Results:From December 2017 and August 2024, 136 MZL patients with NGS testing results underwent systemic treatment in our center. The median age was 63 years (range 30–92) and the male-to-female ratio was 1.1. This cohort comprised 52(38.2%) MALT/EMZL, 7(5.2%) NMZL, 65 (47.8%)SMZL and 12(8.8%) dissMZL patients, respectively. The most frequently detected mutations were MYD88L265P(13.2%),TP53 (12.5%), CXCR4 (6.6%), DNMT3A (6.6%), EP300 (6.6%), TET2 (5.9%),TNFAIP3 (5.1%),in descending order of frequency. No associations were found between mutations and clinical features such as Ann Arbor stage or MZL-IPI. However, patients with large B cell transformation showed higher frequencies of EP300 (22.2% vs. 4.3%, p=0.019) and EZH2 (11.1% vs. 0.1%, p=0.017) mutations. TNFAIP3 mutations varied significantly across subtypes: 0% (MALT/EMZL), 14.3% (NMZL), 9.2% (SMZL), and 0% (dissMZL) (p=0.045). With median follow-up of 65.3months(range 2.2-262), the 5-year PFS and OS rates were 46.1% (95% CI 36.8–57.5) and 85.2% (78.5–92.4), respectively. Progression of disease within 24 months was observed in 27.4% of patients. TP53 mutations adversely impacted OS (HR 2.85, 95% CI 1.17–6.95; p=0.014) but not PFS. No other mutations predicted survival.

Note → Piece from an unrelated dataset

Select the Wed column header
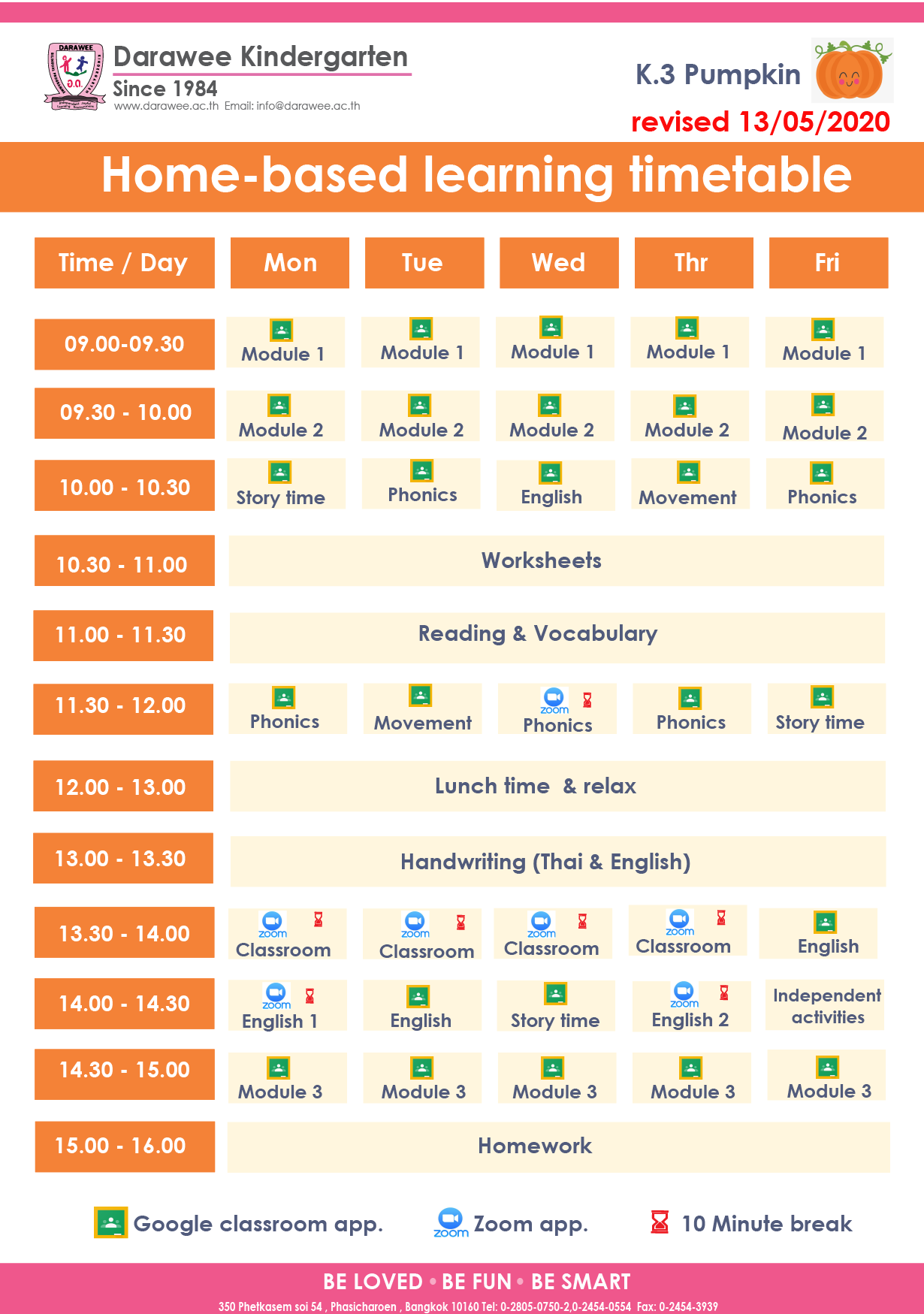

Conclusion: This study delineates the distinct mutational landscape of MZL, revealing subtype-specific patterns (TNFAIP3 variation) and transformation-associated alterations (EP300/EZH2). The adverse impact of TP53 mutations on OS underscores its prognostic value, while the 27.4% POD24 rate highlights unmet needs in high-risk subsets. These findings advocate for integrating molecular profiling (particularly TP53, EP300, and TNFAIP3) with clinical indices like MZL-IPI to refine risk stratification and guide targeted therapy development in MZL.